● **What is needed**
Format everything from the line containing "Click the API cloud icon" down to the line containing "click(x=268, y=38)" as a two-column CSV with the columns task and answer. Use one row per item, put each value in a single quoted field with line breaks replaced by spaces, and leave the pictures out.

● **Entries**

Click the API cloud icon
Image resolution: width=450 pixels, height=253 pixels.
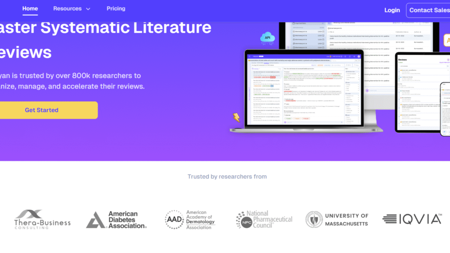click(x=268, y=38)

...

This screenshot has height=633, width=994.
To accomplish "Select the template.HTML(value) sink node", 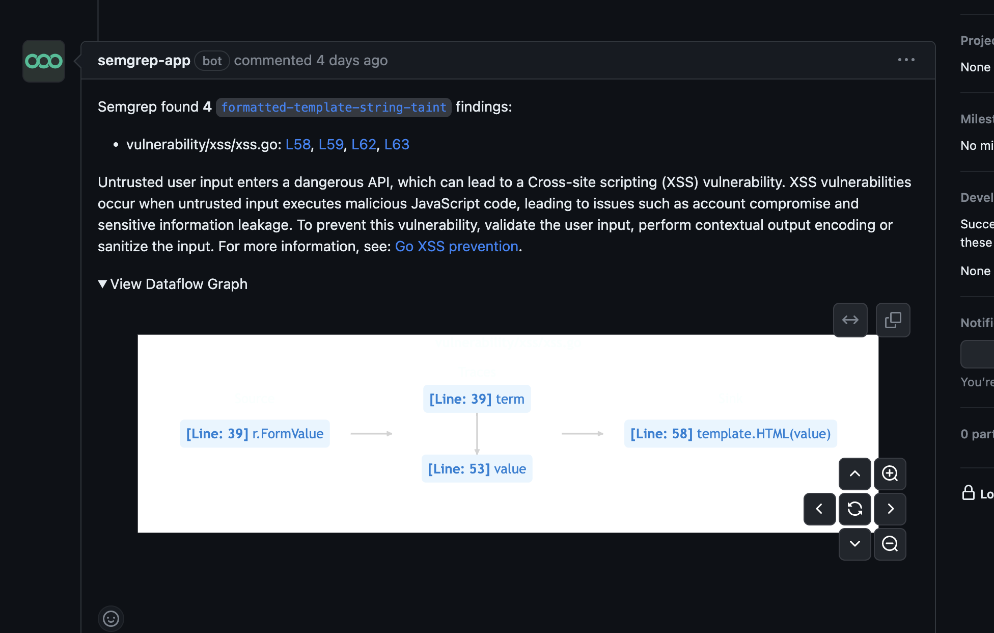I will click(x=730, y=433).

* * *

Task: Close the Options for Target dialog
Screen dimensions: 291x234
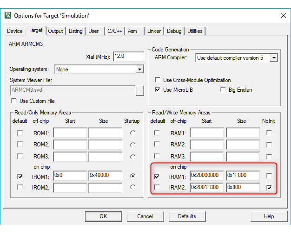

● **The response**
task,answer
"Click the API cloud icon Image resolution: width=450 pixels, height=253 pixels.","click(x=268, y=38)"